BEGIN Excerpted records
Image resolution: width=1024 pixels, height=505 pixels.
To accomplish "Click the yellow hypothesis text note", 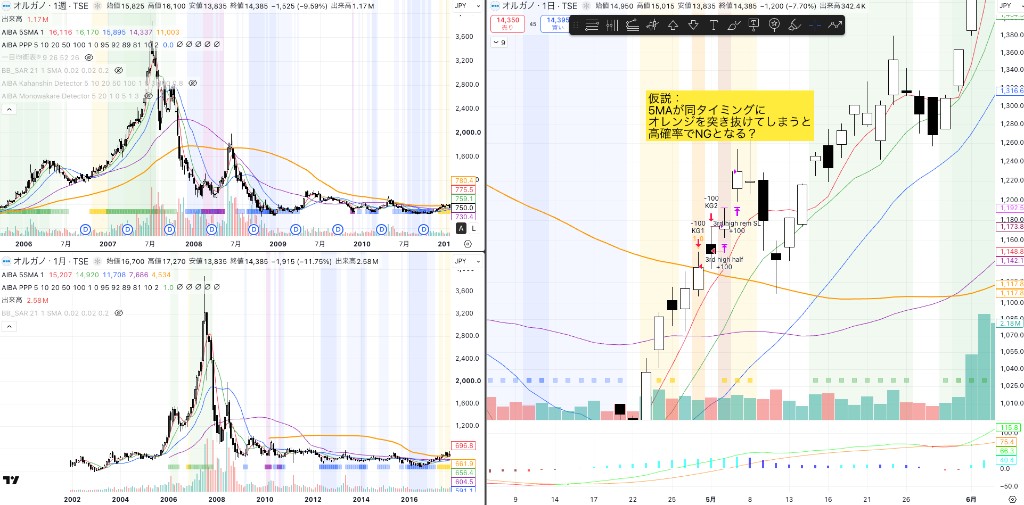I will pyautogui.click(x=729, y=116).
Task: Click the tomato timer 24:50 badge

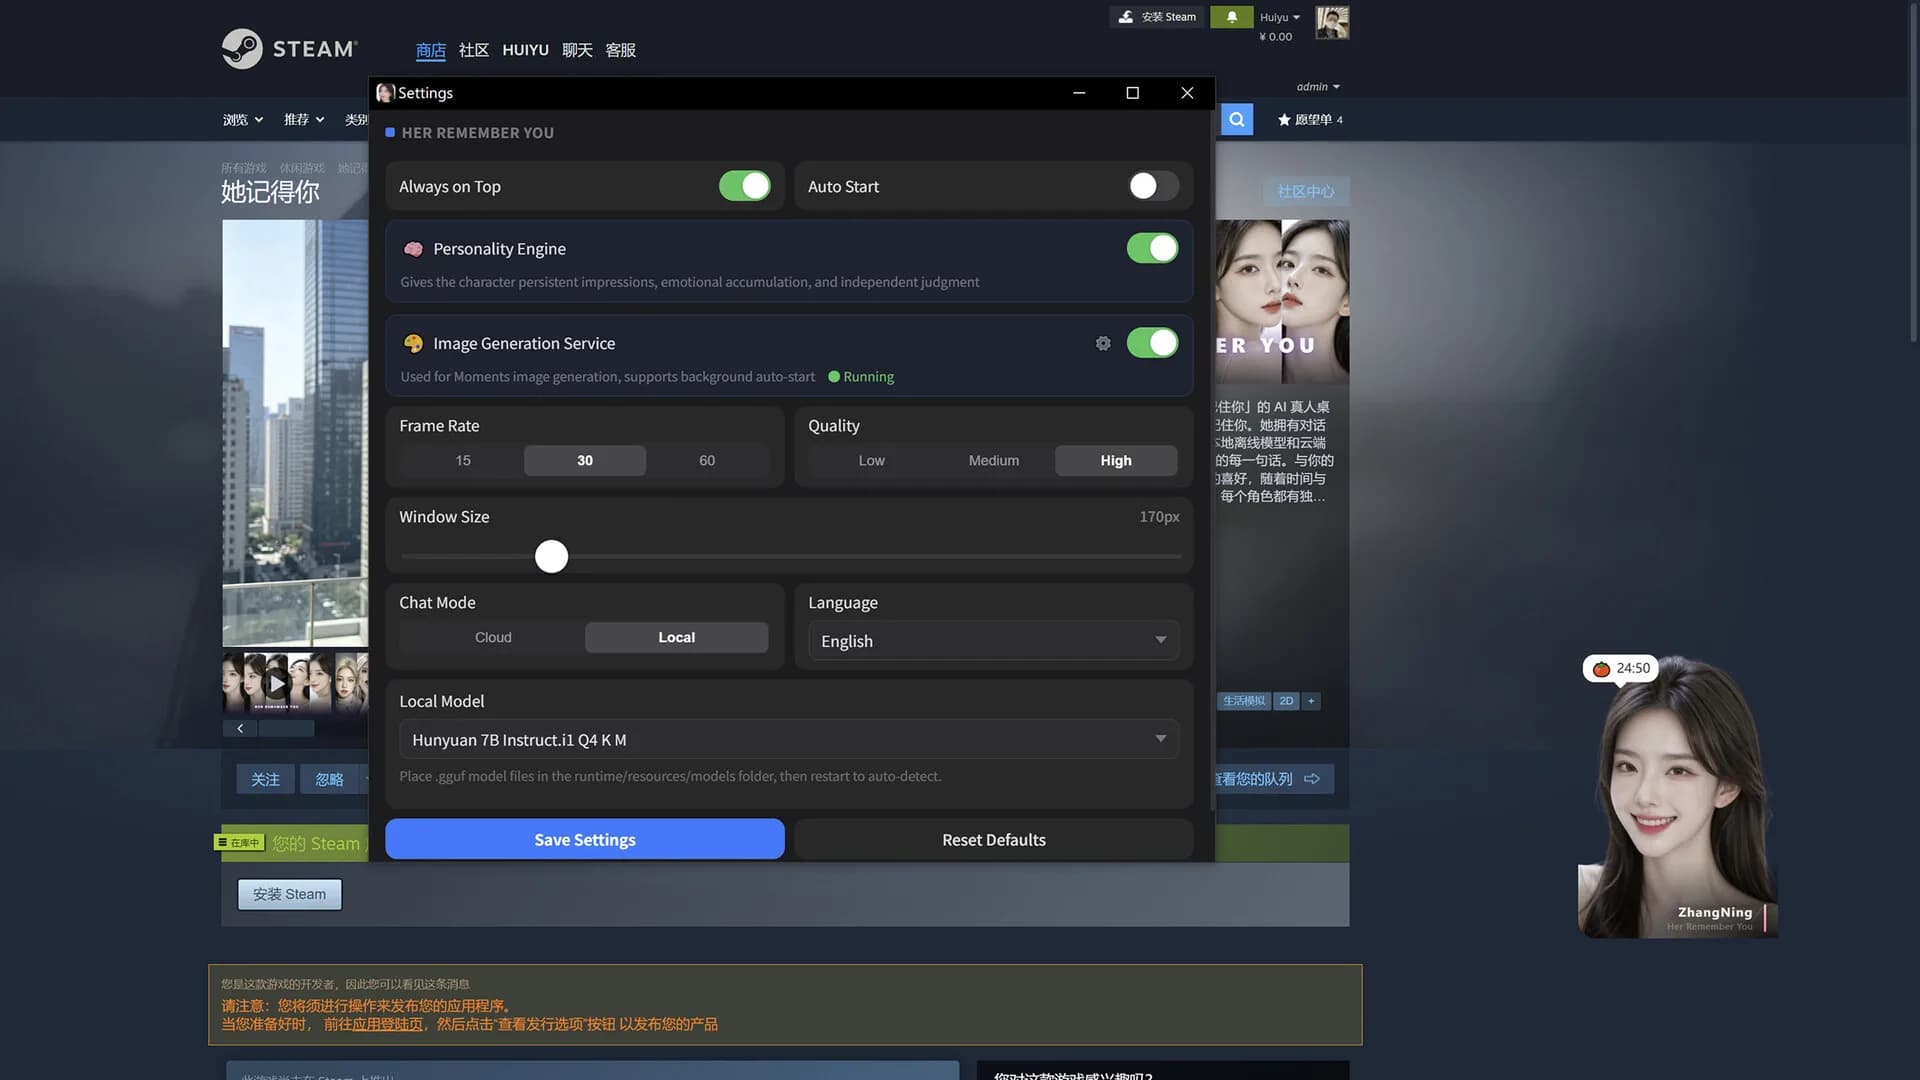Action: click(1621, 668)
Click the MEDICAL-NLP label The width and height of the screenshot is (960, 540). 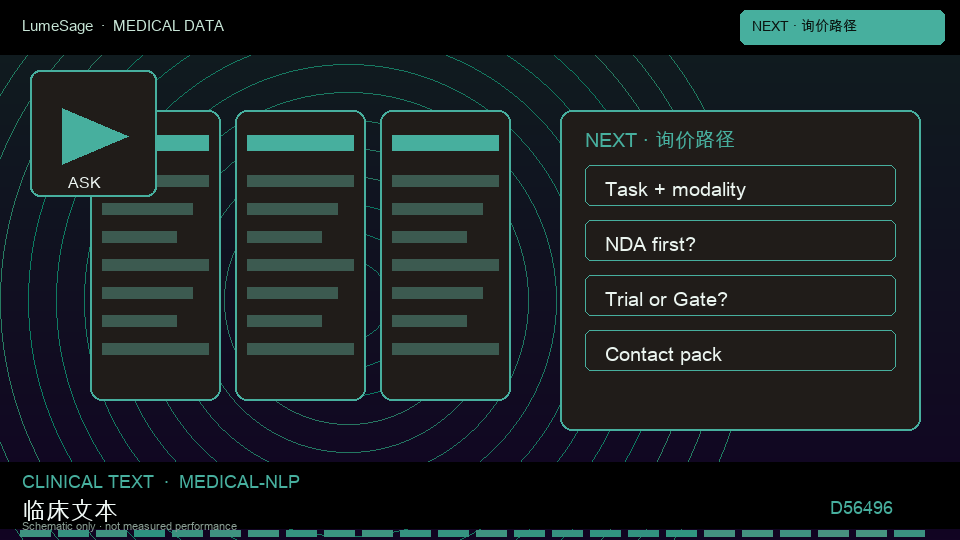click(x=239, y=482)
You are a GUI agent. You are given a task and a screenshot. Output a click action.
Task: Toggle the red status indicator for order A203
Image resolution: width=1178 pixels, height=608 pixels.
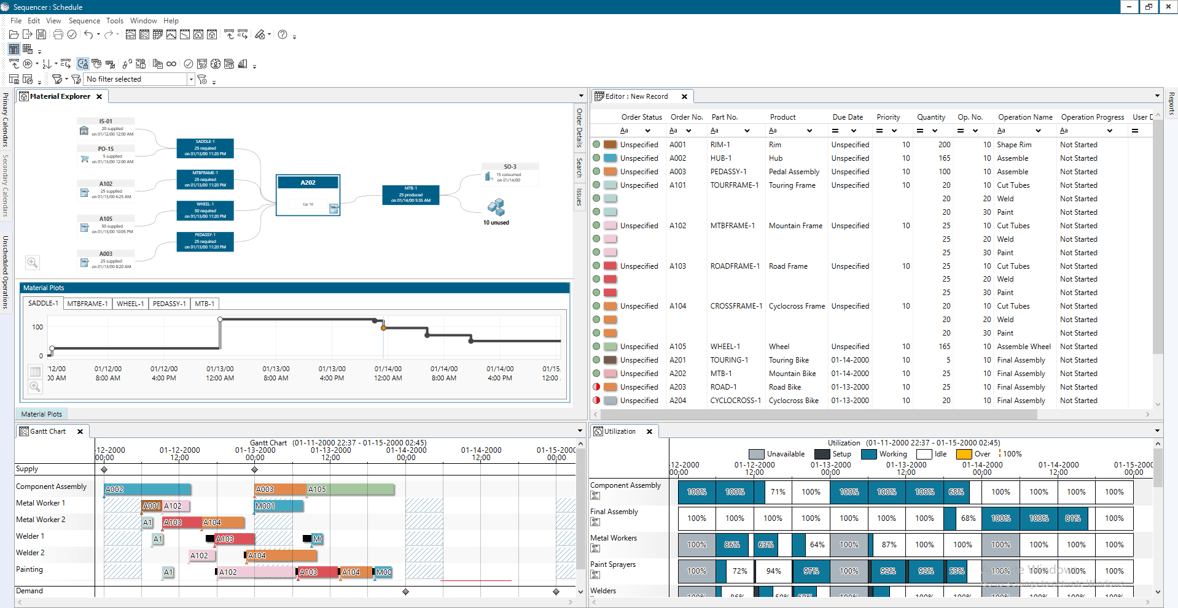(x=597, y=387)
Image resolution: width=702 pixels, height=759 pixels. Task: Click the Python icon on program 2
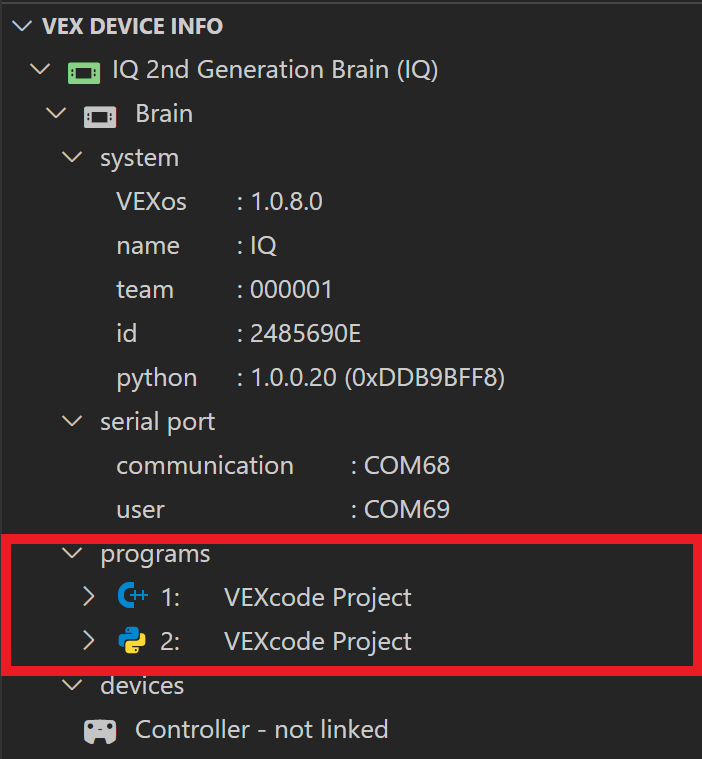point(132,641)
END Excerpted records
What is expected: Everything from the line containing "Image resolution: width=702" to the last line of the records above should be reproduced exactly, except the pictures.

Solution to the exercise:
Image resolution: width=702 pixels, height=759 pixels. Task: Click the Python icon on program 2
point(132,641)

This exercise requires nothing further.